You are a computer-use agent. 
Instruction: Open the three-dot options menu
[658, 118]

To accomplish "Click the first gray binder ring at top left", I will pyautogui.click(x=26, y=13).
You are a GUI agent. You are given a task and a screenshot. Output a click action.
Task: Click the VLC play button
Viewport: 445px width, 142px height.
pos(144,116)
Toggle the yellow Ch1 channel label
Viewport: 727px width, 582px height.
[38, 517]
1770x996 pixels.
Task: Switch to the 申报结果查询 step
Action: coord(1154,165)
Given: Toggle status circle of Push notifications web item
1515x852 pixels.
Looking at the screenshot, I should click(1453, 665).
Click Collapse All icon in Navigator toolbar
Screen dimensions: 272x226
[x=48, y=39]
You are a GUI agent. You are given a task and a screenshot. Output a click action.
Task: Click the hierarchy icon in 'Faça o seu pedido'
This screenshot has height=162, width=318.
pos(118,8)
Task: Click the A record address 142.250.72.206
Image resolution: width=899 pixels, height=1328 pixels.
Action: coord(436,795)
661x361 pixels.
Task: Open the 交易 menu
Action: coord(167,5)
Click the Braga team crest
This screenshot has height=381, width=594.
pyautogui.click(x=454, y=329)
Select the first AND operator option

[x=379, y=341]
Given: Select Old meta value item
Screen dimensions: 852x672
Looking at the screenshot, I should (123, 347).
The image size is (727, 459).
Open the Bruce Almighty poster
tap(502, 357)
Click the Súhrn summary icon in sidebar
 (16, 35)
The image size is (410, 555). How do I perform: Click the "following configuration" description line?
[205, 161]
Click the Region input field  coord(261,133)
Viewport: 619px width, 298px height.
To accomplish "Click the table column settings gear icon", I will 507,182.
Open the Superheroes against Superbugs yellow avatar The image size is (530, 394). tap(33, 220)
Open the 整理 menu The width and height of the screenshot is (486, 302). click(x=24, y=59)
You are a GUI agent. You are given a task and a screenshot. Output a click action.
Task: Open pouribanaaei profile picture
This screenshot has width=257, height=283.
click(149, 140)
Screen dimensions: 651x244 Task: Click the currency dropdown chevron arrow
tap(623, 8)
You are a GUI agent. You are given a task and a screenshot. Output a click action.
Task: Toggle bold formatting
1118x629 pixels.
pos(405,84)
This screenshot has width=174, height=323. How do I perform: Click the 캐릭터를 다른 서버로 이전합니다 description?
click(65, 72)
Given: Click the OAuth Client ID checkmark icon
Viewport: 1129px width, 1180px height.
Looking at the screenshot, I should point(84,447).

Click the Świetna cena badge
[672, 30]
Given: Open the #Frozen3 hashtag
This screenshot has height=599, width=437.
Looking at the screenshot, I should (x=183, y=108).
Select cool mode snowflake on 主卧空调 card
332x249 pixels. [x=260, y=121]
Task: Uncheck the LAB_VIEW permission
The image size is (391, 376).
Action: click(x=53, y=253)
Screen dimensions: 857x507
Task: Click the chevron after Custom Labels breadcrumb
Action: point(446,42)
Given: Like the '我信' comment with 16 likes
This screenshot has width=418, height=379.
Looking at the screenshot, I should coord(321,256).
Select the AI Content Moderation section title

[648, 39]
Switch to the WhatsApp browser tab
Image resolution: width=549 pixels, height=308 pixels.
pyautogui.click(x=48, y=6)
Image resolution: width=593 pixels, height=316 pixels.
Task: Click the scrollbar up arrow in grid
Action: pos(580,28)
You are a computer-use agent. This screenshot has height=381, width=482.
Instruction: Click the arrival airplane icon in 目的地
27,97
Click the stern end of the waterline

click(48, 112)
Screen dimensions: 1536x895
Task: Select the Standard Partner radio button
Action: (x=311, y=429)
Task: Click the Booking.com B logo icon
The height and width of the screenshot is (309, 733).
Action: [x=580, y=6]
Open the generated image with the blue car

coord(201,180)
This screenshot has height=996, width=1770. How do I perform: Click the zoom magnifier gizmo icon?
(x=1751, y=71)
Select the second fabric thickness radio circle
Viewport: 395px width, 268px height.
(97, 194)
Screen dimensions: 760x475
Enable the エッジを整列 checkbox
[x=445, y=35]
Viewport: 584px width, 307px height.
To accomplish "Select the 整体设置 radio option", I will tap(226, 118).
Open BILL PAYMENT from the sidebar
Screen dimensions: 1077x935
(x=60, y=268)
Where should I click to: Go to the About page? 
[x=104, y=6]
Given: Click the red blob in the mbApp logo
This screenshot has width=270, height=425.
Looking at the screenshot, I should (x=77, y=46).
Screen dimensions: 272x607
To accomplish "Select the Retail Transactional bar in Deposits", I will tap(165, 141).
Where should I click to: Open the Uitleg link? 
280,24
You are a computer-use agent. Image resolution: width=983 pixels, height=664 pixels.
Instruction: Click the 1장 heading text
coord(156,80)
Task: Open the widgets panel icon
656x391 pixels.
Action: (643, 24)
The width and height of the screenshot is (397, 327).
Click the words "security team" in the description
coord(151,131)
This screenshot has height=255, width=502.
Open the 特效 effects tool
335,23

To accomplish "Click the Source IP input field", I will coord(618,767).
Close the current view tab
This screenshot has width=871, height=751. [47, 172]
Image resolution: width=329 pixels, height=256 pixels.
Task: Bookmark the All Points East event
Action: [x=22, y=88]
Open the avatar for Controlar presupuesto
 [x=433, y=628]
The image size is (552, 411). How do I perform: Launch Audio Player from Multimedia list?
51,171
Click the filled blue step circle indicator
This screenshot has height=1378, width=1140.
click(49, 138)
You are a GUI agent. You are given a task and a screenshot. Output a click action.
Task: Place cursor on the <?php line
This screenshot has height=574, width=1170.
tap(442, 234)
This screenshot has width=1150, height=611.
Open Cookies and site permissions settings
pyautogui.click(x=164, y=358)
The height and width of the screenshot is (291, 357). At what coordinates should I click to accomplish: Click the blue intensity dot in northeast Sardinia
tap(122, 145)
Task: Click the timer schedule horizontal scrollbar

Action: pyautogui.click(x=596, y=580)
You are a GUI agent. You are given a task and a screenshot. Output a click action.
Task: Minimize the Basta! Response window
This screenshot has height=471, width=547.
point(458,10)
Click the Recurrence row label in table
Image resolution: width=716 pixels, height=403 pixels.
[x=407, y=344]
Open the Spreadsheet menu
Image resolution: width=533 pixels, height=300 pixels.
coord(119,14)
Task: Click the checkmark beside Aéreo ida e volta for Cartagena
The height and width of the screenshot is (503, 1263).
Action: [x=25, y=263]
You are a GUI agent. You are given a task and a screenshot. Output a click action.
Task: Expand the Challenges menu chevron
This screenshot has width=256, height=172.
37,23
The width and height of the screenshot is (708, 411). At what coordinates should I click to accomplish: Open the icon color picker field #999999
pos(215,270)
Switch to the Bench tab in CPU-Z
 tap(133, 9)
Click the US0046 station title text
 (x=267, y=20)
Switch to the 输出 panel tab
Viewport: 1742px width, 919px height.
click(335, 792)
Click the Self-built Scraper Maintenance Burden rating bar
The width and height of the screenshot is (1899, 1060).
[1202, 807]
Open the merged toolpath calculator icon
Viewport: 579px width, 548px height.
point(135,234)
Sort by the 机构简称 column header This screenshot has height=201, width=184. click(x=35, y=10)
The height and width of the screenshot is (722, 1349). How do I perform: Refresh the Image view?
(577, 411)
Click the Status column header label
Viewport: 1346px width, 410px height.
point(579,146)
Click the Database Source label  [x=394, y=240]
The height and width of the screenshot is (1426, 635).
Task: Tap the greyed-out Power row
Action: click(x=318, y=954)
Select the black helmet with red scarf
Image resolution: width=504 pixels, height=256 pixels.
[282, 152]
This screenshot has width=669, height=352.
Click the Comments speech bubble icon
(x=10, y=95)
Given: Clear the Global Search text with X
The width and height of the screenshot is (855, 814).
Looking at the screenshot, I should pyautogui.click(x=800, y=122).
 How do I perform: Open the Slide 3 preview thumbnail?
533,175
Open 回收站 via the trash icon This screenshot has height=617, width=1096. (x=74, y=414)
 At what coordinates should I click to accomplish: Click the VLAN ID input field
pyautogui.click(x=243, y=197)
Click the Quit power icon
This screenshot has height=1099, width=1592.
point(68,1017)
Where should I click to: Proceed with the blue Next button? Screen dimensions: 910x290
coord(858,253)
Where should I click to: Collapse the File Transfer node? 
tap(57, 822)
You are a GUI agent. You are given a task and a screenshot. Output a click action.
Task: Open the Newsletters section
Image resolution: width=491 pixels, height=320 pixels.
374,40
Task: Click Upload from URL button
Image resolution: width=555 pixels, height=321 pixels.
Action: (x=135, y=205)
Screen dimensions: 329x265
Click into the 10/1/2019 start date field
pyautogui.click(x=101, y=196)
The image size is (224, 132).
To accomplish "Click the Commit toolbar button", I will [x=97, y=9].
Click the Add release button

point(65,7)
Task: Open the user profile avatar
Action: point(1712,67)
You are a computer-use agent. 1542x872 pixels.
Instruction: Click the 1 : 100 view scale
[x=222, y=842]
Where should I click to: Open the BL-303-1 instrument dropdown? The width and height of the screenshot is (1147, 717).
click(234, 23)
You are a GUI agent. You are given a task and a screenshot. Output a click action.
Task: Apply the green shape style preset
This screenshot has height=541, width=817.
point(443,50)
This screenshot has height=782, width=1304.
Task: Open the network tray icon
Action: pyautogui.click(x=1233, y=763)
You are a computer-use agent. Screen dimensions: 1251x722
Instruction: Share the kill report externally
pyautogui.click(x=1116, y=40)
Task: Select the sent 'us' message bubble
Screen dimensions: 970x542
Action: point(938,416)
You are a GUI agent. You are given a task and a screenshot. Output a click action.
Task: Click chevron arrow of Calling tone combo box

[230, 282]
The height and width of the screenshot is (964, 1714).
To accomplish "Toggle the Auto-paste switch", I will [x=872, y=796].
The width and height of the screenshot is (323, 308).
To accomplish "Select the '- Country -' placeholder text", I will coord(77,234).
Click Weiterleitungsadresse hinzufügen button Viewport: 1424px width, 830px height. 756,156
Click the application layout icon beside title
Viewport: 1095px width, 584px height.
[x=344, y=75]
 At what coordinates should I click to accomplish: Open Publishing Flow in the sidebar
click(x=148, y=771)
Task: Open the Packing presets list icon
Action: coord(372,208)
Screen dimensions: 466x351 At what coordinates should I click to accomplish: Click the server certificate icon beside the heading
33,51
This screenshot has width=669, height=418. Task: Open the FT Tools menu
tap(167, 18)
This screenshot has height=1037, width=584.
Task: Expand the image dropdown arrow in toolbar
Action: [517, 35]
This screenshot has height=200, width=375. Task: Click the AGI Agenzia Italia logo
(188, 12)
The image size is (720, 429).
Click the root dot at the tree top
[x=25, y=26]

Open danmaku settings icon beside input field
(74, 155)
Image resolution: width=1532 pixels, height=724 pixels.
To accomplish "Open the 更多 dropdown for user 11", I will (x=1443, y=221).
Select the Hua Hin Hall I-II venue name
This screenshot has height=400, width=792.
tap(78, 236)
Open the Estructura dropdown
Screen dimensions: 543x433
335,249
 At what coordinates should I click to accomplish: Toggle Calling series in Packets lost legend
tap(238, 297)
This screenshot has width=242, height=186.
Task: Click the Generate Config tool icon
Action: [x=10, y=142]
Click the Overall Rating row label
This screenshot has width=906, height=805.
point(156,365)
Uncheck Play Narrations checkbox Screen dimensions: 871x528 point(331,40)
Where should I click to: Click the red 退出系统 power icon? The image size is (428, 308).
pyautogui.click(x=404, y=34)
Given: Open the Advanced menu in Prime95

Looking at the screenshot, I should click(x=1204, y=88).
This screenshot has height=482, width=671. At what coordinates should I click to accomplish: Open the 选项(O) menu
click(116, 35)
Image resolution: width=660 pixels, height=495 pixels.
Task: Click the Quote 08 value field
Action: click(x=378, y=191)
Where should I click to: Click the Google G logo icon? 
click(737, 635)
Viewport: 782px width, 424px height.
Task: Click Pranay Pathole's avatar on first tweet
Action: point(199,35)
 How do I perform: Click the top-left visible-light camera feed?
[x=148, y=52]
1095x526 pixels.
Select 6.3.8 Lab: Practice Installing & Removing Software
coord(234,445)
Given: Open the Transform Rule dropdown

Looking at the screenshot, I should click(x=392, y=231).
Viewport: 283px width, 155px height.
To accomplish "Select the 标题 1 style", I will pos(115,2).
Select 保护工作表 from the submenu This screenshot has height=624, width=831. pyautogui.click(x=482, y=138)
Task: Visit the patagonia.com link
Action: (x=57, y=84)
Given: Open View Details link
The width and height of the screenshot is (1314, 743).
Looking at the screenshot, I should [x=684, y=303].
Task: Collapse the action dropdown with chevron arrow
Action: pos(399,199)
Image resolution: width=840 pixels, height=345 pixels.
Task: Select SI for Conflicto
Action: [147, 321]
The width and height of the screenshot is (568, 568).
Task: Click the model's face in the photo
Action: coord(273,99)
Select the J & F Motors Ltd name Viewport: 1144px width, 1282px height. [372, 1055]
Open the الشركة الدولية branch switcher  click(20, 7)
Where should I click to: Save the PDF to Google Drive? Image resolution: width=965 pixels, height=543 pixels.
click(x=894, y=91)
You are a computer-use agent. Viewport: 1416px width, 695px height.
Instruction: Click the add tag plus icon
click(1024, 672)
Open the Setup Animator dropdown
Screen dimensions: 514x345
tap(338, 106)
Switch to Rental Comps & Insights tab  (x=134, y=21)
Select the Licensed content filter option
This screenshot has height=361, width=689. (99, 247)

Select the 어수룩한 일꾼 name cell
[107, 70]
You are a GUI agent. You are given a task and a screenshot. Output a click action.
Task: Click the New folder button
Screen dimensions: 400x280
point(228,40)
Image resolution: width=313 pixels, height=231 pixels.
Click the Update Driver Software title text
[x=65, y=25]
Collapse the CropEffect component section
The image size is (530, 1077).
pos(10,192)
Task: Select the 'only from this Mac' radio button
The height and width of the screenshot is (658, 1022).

WRITTEN EXERCISE:
Copy out the records verbatim, from the line that contains "Select cool mode snowflake on 主卧空调 card" through the line that contains "Looking at the screenshot, I should coord(321,256).", with both of those lines included.

RESULT OF THE EXERCISE:
Select cool mode snowflake on 主卧空调 card
332x249 pixels. [x=260, y=121]
Task: Uncheck the LAB_VIEW permission
The image size is (391, 376).
Action: click(x=53, y=253)
Screen dimensions: 857x507
Task: Click the chevron after Custom Labels breadcrumb
Action: point(446,42)
Given: Like the '我信' comment with 16 likes
This screenshot has width=418, height=379.
Looking at the screenshot, I should coord(321,256).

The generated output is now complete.